Your task:
Count how many lines of the data include the string "navigation", then say that number and stop.

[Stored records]
<<<<
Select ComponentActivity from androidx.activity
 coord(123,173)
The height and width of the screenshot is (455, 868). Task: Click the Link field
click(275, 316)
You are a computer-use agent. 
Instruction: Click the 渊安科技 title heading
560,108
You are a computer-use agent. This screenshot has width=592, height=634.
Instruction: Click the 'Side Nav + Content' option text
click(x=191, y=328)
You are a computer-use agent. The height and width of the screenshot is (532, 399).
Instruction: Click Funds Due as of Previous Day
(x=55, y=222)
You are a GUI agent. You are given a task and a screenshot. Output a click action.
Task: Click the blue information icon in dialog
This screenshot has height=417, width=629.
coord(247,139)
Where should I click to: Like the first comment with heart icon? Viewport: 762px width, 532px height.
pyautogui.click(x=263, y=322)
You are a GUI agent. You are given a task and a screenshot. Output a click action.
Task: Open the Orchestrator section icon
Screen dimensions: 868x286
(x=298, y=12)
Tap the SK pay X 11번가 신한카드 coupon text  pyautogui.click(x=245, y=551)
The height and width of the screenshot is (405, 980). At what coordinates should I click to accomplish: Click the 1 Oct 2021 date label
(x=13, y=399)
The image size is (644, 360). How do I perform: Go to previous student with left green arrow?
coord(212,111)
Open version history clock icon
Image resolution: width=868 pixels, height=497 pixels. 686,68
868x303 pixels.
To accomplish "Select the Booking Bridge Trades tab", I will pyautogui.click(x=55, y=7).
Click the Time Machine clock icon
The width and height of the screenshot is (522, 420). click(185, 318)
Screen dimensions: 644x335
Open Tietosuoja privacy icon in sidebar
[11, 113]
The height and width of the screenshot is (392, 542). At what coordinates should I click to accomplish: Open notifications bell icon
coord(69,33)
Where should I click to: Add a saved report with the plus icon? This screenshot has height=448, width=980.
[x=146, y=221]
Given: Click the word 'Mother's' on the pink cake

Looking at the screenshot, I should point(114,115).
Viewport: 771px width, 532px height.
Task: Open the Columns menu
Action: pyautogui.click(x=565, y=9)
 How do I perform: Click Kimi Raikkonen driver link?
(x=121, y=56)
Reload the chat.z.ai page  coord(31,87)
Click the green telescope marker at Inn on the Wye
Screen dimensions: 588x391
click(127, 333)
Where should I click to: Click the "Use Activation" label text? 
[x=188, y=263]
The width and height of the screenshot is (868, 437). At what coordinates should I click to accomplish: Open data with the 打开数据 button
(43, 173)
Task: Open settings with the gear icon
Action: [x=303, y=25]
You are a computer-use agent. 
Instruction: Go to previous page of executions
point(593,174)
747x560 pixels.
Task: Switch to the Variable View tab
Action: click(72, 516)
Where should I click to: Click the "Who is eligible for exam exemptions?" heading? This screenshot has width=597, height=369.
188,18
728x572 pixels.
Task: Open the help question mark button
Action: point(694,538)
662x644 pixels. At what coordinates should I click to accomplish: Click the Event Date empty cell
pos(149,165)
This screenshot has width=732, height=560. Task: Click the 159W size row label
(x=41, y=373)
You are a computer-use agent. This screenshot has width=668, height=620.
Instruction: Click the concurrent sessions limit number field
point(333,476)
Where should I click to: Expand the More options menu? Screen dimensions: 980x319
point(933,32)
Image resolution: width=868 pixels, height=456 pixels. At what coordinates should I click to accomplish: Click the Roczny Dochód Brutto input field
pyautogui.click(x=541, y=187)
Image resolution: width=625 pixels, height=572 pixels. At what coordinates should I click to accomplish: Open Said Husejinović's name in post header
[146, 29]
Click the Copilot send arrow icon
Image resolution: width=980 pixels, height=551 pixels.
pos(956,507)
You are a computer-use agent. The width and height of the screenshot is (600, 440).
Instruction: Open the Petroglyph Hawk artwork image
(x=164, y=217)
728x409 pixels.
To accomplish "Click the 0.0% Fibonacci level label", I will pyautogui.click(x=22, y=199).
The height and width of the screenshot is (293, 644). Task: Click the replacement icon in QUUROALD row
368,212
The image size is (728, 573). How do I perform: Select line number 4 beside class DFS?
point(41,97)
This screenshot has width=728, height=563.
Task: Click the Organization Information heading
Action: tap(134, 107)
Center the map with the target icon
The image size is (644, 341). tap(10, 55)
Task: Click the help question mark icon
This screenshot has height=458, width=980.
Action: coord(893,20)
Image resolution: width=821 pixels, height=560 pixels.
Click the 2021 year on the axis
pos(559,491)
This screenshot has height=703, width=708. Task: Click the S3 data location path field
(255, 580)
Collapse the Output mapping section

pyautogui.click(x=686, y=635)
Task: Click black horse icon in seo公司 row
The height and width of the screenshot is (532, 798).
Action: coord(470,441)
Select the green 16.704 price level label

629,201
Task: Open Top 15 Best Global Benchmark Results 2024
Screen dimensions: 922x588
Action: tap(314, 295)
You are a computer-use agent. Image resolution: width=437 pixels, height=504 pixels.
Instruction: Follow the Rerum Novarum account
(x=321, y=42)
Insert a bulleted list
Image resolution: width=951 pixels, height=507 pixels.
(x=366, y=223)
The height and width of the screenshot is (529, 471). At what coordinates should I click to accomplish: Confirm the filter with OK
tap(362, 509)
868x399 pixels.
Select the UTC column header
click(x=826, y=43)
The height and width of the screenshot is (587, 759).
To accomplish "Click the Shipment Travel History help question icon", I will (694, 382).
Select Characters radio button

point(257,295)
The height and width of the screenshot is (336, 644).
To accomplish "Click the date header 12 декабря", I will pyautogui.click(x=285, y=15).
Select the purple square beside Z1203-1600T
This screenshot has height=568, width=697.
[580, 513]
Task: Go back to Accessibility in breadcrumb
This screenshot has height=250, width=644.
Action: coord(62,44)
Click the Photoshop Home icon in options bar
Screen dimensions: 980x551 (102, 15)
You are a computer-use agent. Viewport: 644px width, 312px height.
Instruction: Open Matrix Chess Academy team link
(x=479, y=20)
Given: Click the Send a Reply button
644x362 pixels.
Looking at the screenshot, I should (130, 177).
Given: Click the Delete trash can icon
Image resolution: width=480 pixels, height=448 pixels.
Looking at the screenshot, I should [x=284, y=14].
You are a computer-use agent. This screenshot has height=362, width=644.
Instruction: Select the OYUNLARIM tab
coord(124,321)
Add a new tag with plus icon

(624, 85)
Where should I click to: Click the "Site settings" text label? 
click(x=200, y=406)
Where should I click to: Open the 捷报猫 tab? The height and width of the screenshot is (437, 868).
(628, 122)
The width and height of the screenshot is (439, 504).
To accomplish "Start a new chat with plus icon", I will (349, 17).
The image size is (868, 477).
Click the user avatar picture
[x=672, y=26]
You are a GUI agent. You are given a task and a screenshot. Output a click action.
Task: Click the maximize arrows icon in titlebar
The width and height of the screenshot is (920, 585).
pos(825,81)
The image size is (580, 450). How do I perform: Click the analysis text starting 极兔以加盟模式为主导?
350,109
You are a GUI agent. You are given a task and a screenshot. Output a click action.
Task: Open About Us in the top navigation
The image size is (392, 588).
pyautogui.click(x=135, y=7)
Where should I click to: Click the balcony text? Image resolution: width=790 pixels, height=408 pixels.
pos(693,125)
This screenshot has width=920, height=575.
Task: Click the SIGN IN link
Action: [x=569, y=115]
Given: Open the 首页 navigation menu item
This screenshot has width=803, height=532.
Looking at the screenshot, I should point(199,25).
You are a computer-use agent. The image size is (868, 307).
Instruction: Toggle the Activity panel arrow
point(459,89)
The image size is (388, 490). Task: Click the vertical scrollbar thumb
>>>>
Solution for this task:
2